The first few books were pretty good. The fans clamored for more, and McCaffery obliged. I really can’t blame her for that. For a while, she was cranking out dragon books as fast as she could. She’d hit the mother lode, and was mining it for all it was worth while she could, but the quality definitely suffered. And her son continued this.

It’s like Janet Evanovitch’s Numbers series. Keep reading the series until you are tired of the books, and then quit when you start hesitating when you pick up the next book. The author runs out of new things to say, and it shows.

I’ve had (cheerful) arguments about this with Todd McCaffrey (who is a real sweetheart of a guy, a gentleman through and through, and a joy to chat with.) He’s wrong: the books are fantasy, not science fiction.

Also, I really hated the time-travel “plot fix” in the first book. Using time travel to solve your problems is an obnoxious cheat. It belongs in “Bill and Ted’s Excellent Adventure,” and not in a serious story.

(A serious exploration of the implications of time travel is entirely valid. Using it as a magical short-cut, and just bypassing all the plot complications, is stupid and insulting.)

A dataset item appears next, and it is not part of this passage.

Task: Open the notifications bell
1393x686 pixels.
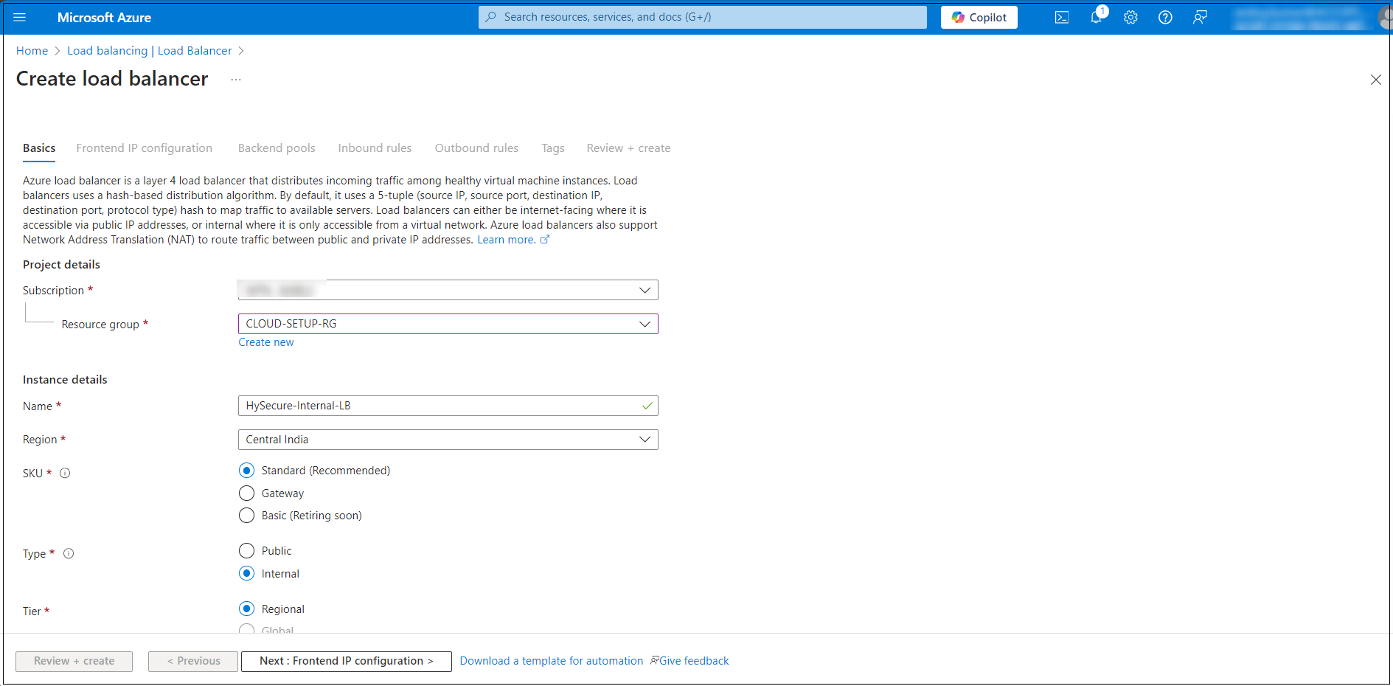Action: click(x=1096, y=17)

I’ve often had that same reaction in other stories when time travel is used, but in this case I think it works, because it’s clear that the mystery and the dilemma were caused by time travel in the first place.
As for the overall series, I absolutely positively adored the first two trilogies, along with Moreta, when I was in junior high school, and they still occupy a fond place in my heart. They’re good fun books.

Filbert: What are some examples of

?

Yeah, kinda. But I tell you what, those first two Menolly-themed YA novels were probably the best things McCaffrey produced in the Pern books. Imaginative, with some decent characterization. A step behind something like the Earthsea books, but IMHO better than a lot of SF/fantasy YA stuff.